**Directions for this task:**
Pictures are to be excluded. Please print only the lines from the one containing "The height and" through the end of the data, exactly as they appear.

%%

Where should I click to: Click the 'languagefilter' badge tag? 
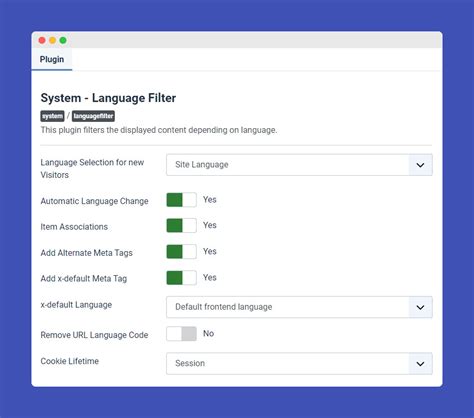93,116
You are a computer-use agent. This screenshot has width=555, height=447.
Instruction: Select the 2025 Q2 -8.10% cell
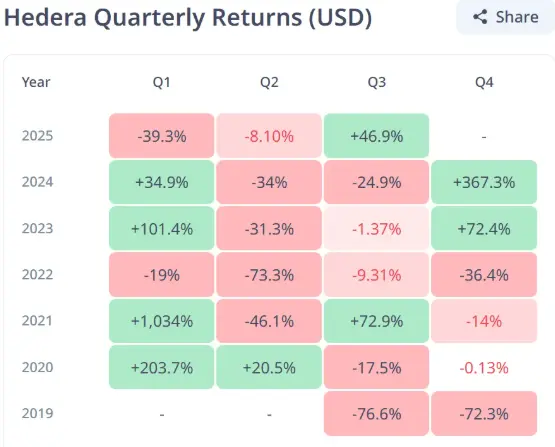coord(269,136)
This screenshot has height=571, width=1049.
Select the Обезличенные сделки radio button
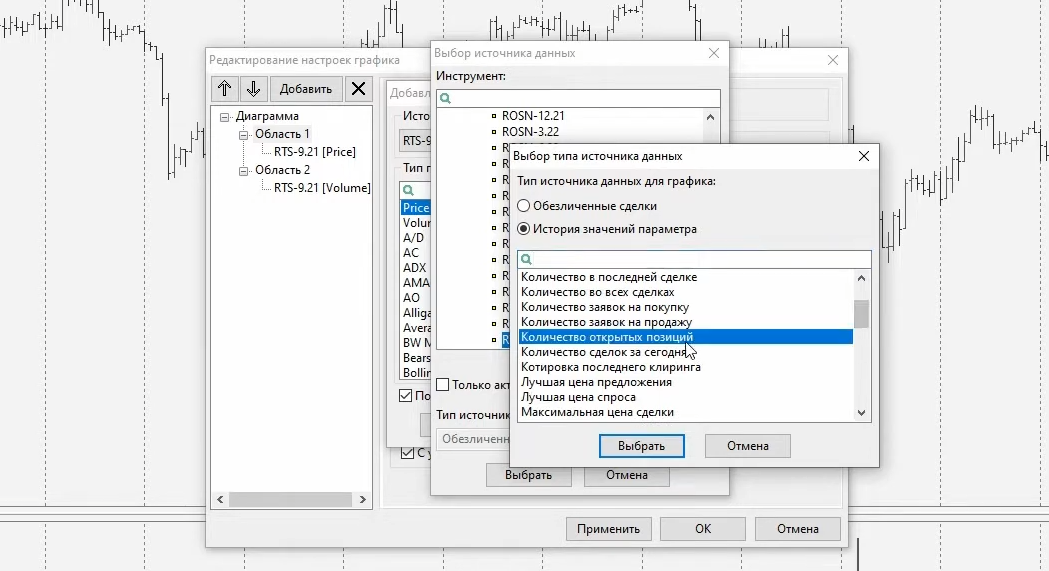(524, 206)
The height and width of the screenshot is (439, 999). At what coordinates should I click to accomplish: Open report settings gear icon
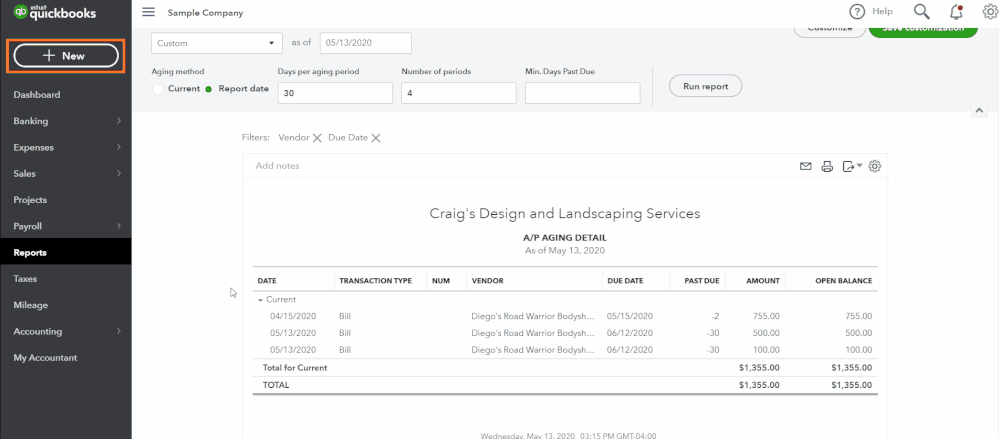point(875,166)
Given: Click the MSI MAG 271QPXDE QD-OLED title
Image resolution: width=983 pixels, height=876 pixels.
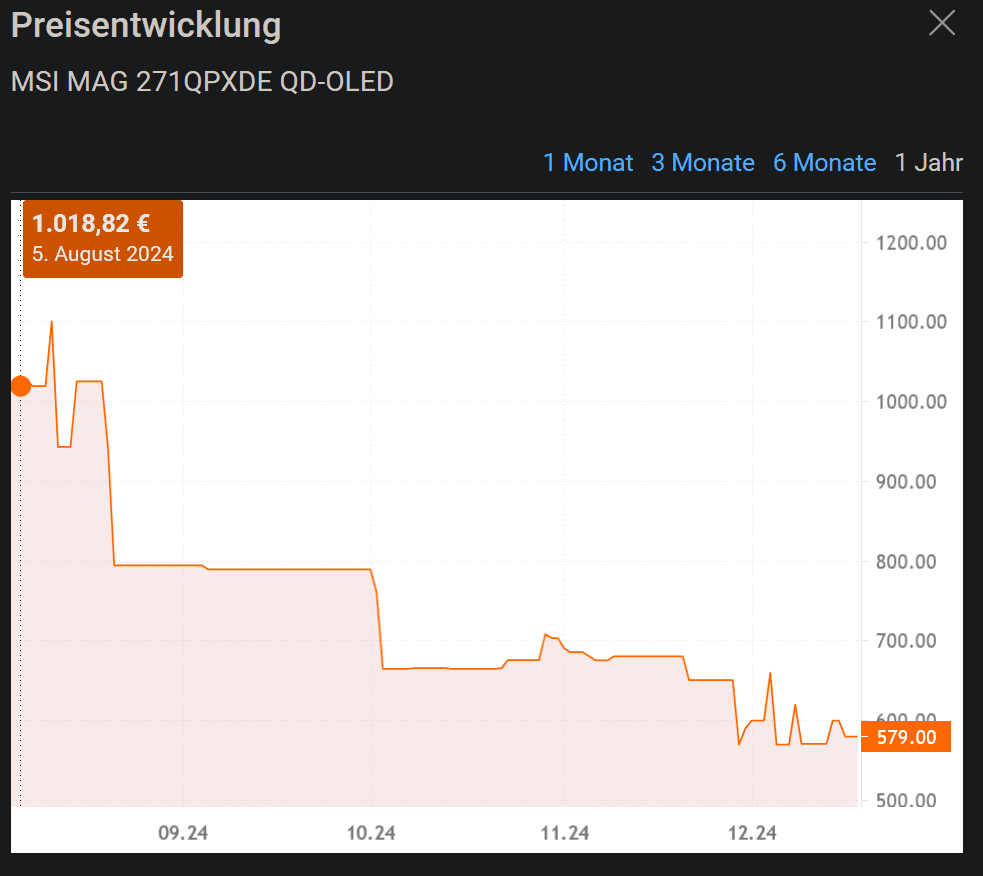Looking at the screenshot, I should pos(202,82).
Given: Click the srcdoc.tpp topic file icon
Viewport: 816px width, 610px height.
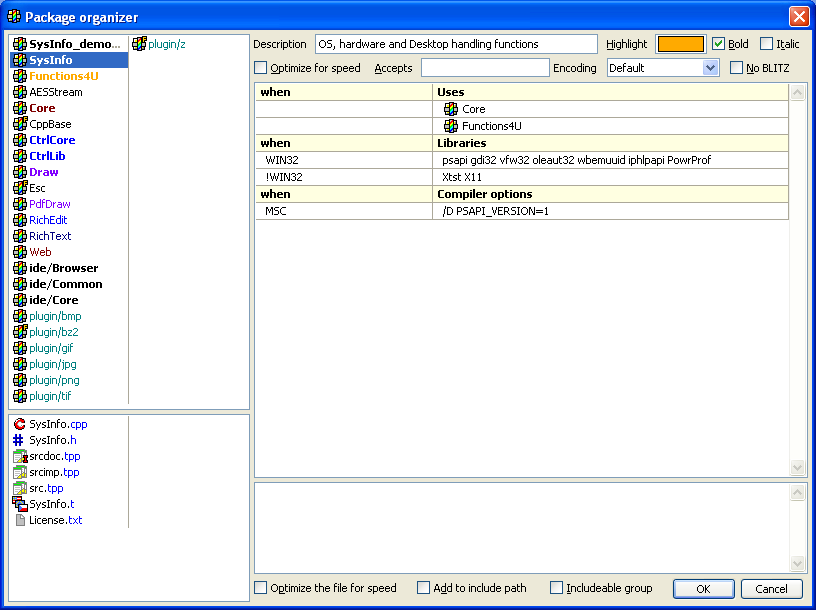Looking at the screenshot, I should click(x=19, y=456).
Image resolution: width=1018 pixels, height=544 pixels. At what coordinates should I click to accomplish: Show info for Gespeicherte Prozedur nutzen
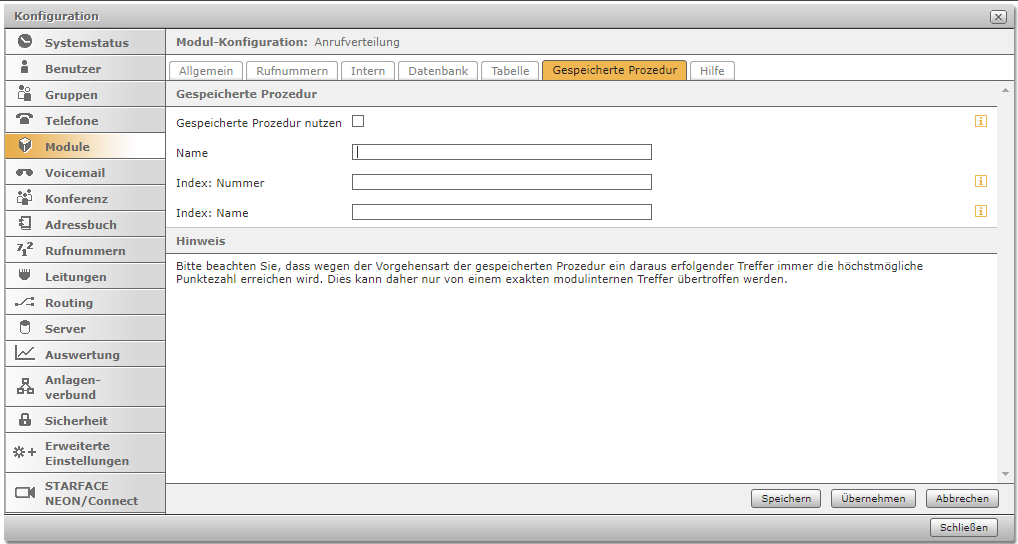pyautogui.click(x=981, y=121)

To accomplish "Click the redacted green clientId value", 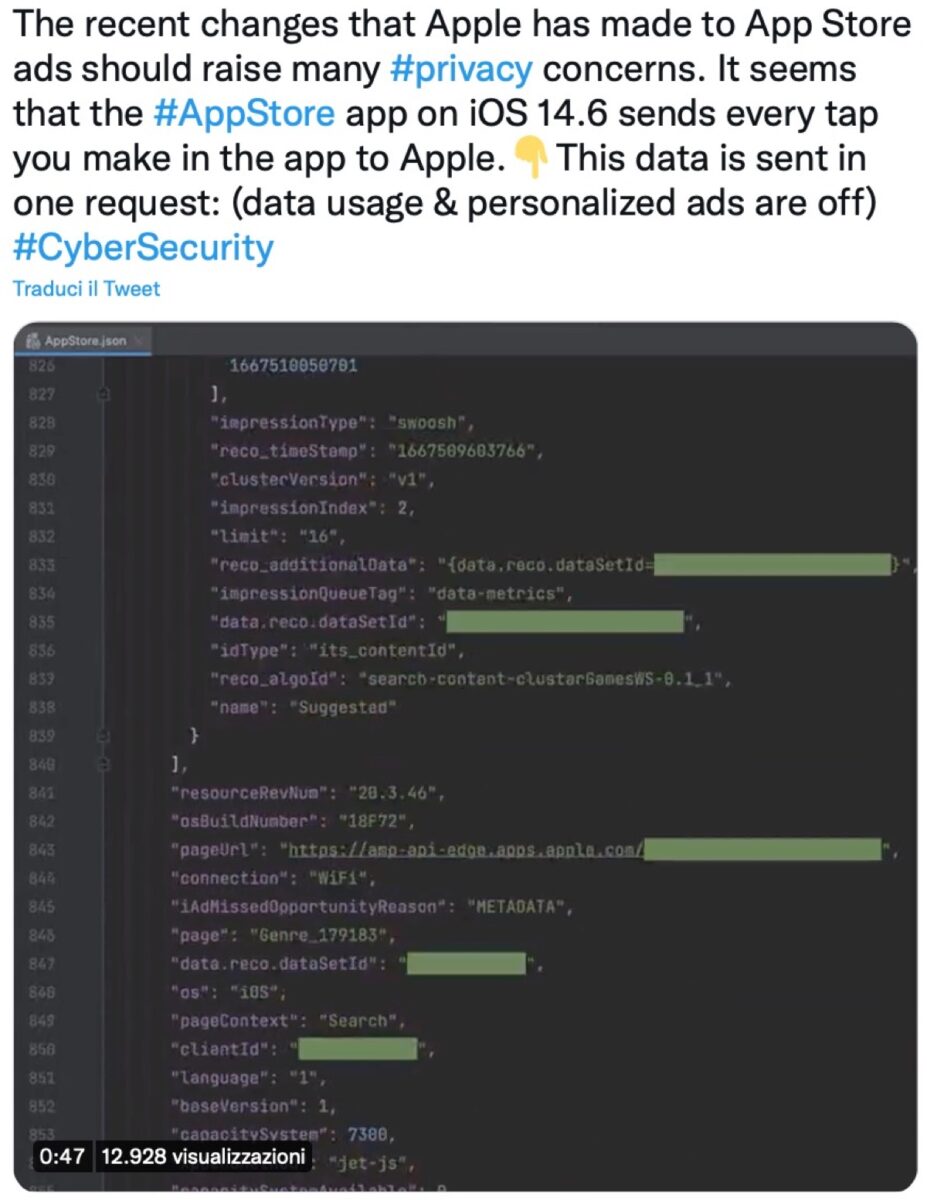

%%

**Solution to this task:**
The height and width of the screenshot is (439, 999). At what coordinates should I click to accomplish: Open report settings gear icon
point(875,166)
Given: Click the MSI MAG 271QPXDE QD-OLED title
Image resolution: width=983 pixels, height=876 pixels.
Looking at the screenshot, I should pos(202,82).
Given: Click the srcdoc.tpp topic file icon
Viewport: 816px width, 610px height.
Looking at the screenshot, I should click(x=19, y=456).
Image resolution: width=1018 pixels, height=544 pixels. At what coordinates should I click to accomplish: Show info for Gespeicherte Prozedur nutzen
pyautogui.click(x=981, y=121)

To accomplish "Click the redacted green clientId value", 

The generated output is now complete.